The Invisible Man eBook

This eBook from the Gutenberg Project consists of approximately 189 pages of information about The Invisible Man.

He laughed, and put his hand to the locked door.  “Barred out of my own bedroom, by a flagrant absurdity!” he said.

He walked to the head of the staircase, turned, and stared at the locked doors.  “It’s fact,” he said.  He put his fingers to his slightly bruised neck.  “Undeniable fact!

“But—­”

He shook his head hopelessly, turned, and went downstairs.

He lit the dining-room lamp, got out a cigar, and began pacing the room, ejaculating.  Now and then he would argue with himself.

“Invisible!” he said.

“Is there such a thing as an invisible animal? ...  In the sea, yes.  Thousands—­millions.  All the larvae, all the little nauplii and tornarias, all the microscopic things, the jelly-fish.  In the sea there are more things invisible than visible!  I never thought of that before.  And in the ponds too!  All those little pond-life things—­specks of colourless translucent jelly!  But in air?  No!

“It can’t be.

“But after all—­why not?

“If a man was made of glass he would still be visible.”

His meditation became profound.  The bulk of three cigars had passed into the invisible or diffused as a white ash over the carpet before he spoke again.  Then it was merely an exclamation.  He turned aside, walked out of the room, and went into his little consulting-room and lit the gas there.  It was a little room, because Dr.

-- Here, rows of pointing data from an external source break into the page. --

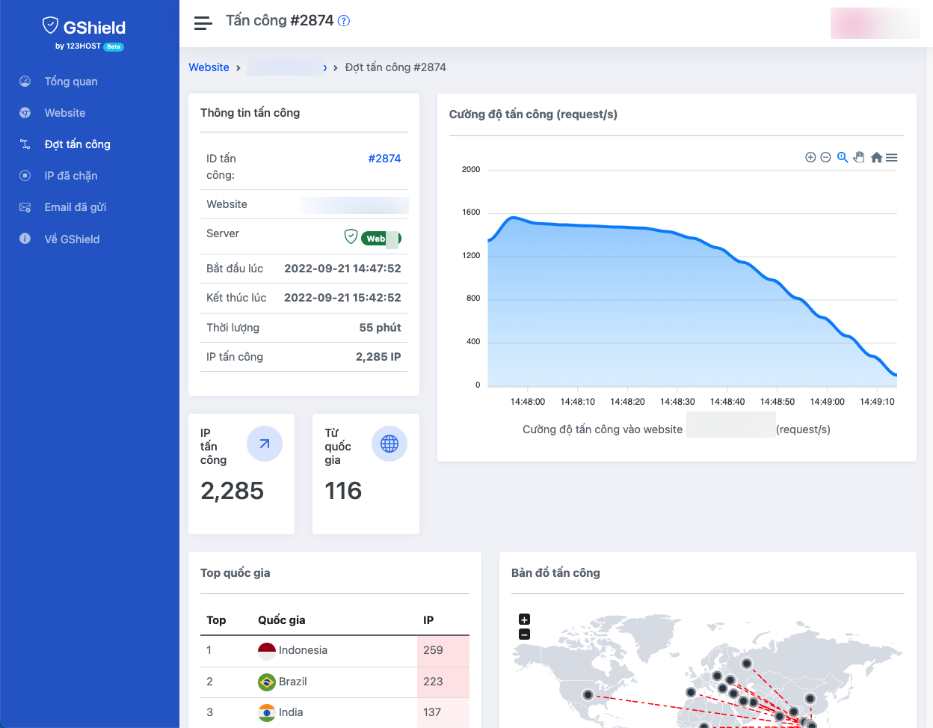Open the Email đã gửi section
This screenshot has height=728, width=933.
click(25, 207)
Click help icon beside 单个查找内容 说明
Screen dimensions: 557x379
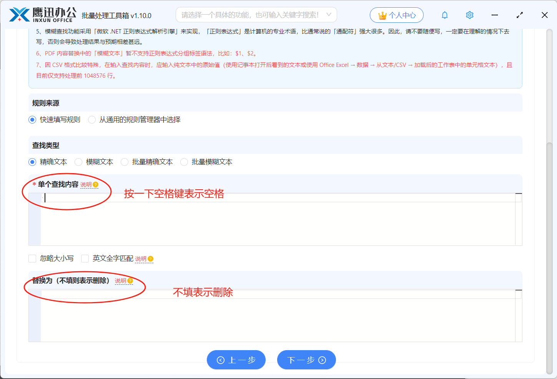click(96, 184)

Kemp did not live by practice, and in it were the day’s newspapers.  The morning’s paper lay carelessly opened and thrown aside.  He caught it up, turned it over, and read the account of a “Strange Story from Iping” that the mariner at Port Stowe had spelt over so painfully to Mr. Marvel.  Kemp read it swiftly.

“Wrapped up!” said Kemp.  “Disguised!  Hiding it!  ’No one seems to have been aware of his misfortune.’  What the devil is his game?”

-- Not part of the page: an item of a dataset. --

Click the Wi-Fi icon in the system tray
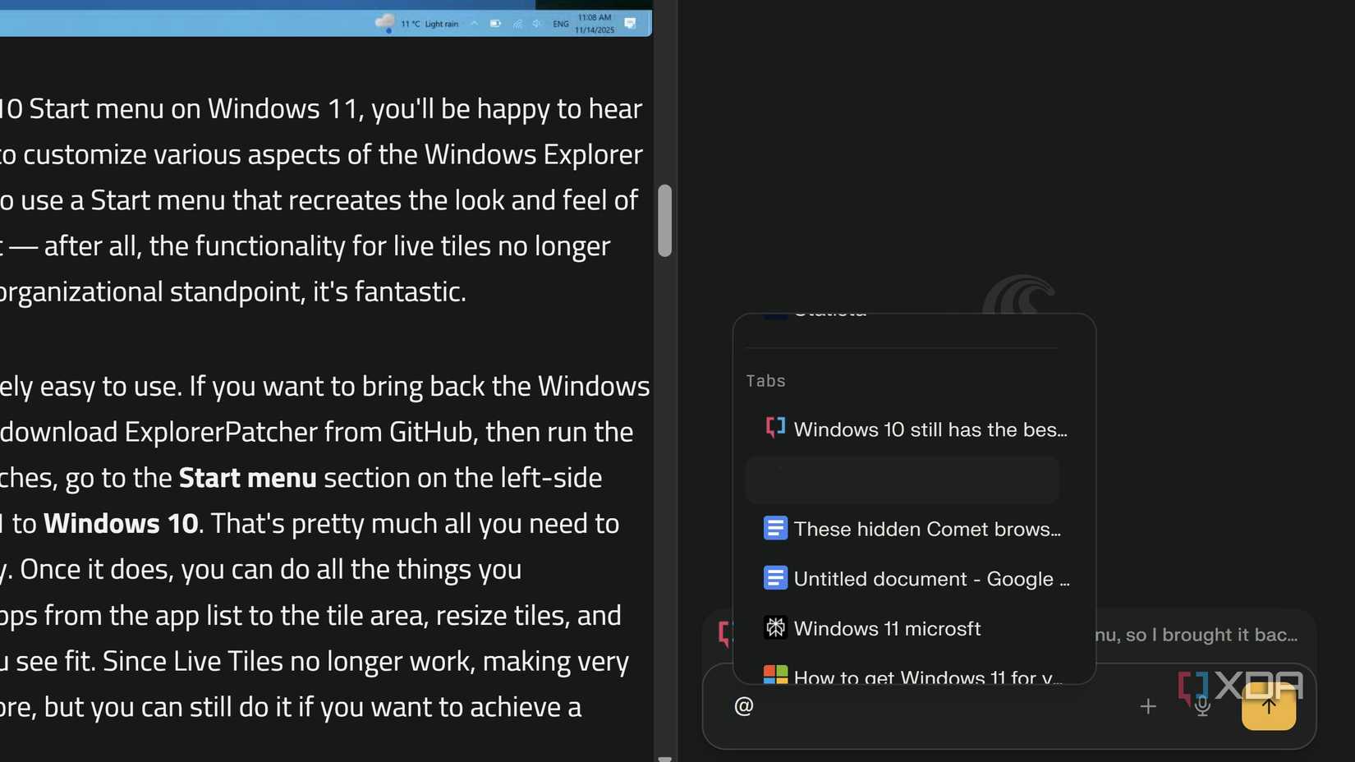 coord(517,23)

He dropped the paper, and his eye went seeking.  “Ah!” he said, and caught up the St. James’ Gazette, lying folded up as it arrived.  “Now we shall get at the truth,” said Dr. Kemp.  He rent the paper open; a couple of columns confronted him.  “An Entire Village in Sussex goes Mad” was the heading.

“Good Heavens!” said Kemp, reading eagerly an incredulous account of the events in Iping, of the previous afternoon, that have already been described.  Over the leaf the report in the morning paper had been reprinted.

He re-read it.  “Ran through the streets striking right and left.  Jaffers insensible.  Mr. Huxter in great pain—­still unable to describe what he saw.  Painful humiliation—­vicar.  Woman ill with terror!  Windows smashed.  This extraordinary story probably a fabrication.  Too good not to print—­cum grano!”

He dropped the paper and stared blankly in front of him.  “Probably a fabrication!”

He caught up the paper again, and re-read the whole business.  “But when does the Tramp come in?  Why the deuce was he chasing a tramp?”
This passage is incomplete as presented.